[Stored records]
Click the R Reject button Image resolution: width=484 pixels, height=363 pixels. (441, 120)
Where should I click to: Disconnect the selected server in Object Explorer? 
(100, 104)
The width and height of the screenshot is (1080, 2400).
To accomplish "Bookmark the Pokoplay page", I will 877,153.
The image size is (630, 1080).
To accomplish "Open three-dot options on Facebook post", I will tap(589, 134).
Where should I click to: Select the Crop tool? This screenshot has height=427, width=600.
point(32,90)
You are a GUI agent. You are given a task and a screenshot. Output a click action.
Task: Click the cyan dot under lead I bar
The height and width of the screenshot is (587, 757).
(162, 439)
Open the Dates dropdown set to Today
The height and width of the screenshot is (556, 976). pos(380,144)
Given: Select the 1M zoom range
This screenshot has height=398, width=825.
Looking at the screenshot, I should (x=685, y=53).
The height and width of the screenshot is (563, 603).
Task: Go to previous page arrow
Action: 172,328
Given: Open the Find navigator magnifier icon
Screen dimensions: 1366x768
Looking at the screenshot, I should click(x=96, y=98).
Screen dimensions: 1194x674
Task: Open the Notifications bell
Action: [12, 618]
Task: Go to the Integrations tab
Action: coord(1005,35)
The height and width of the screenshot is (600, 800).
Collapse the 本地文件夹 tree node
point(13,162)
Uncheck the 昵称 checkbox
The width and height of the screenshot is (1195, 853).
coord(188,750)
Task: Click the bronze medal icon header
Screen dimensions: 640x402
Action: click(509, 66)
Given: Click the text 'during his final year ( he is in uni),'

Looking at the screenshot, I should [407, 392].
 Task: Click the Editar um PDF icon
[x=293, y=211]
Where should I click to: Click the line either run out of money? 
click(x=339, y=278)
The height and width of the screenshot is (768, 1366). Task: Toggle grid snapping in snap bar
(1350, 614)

■ **YOUR ASSIGNMENT**
Reproduce, exactly, all the lines shown above.

■ **ANSWER SECTION**
Click the R Reject button Image resolution: width=484 pixels, height=363 pixels. (441, 120)
Where should I click to: Disconnect the selected server in Object Explorer? 
(100, 104)
The width and height of the screenshot is (1080, 2400).
To accomplish "Bookmark the Pokoplay page", I will 877,153.
The image size is (630, 1080).
To accomplish "Open three-dot options on Facebook post", I will tap(589, 134).
Where should I click to: Select the Crop tool? This screenshot has height=427, width=600.
point(32,90)
You are a GUI agent. You are given a task and a screenshot. Output a click action.
Task: Click the cyan dot under lead I bar
The height and width of the screenshot is (587, 757).
(162, 439)
Open the Dates dropdown set to Today
The height and width of the screenshot is (556, 976). pos(380,144)
Given: Select the 1M zoom range
This screenshot has height=398, width=825.
Looking at the screenshot, I should (x=685, y=53).
The height and width of the screenshot is (563, 603).
Task: Go to previous page arrow
Action: 172,328
Given: Open the Find navigator magnifier icon
Screen dimensions: 1366x768
Looking at the screenshot, I should click(x=96, y=98).
Screen dimensions: 1194x674
Task: Open the Notifications bell
Action: [12, 618]
Task: Go to the Integrations tab
Action: coord(1005,35)
The height and width of the screenshot is (600, 800).
Collapse the 本地文件夹 tree node
point(13,162)
Uncheck the 昵称 checkbox
The width and height of the screenshot is (1195, 853).
coord(188,750)
Task: Click the bronze medal icon header
Screen dimensions: 640x402
Action: click(509, 66)
Given: Click the text 'during his final year ( he is in uni),'

Looking at the screenshot, I should [407, 392].
 Task: Click the Editar um PDF icon
[x=293, y=211]
Where should I click to: Click the line either run out of money? 
click(x=339, y=278)
The height and width of the screenshot is (768, 1366). Task: Toggle grid snapping in snap bar
(1350, 614)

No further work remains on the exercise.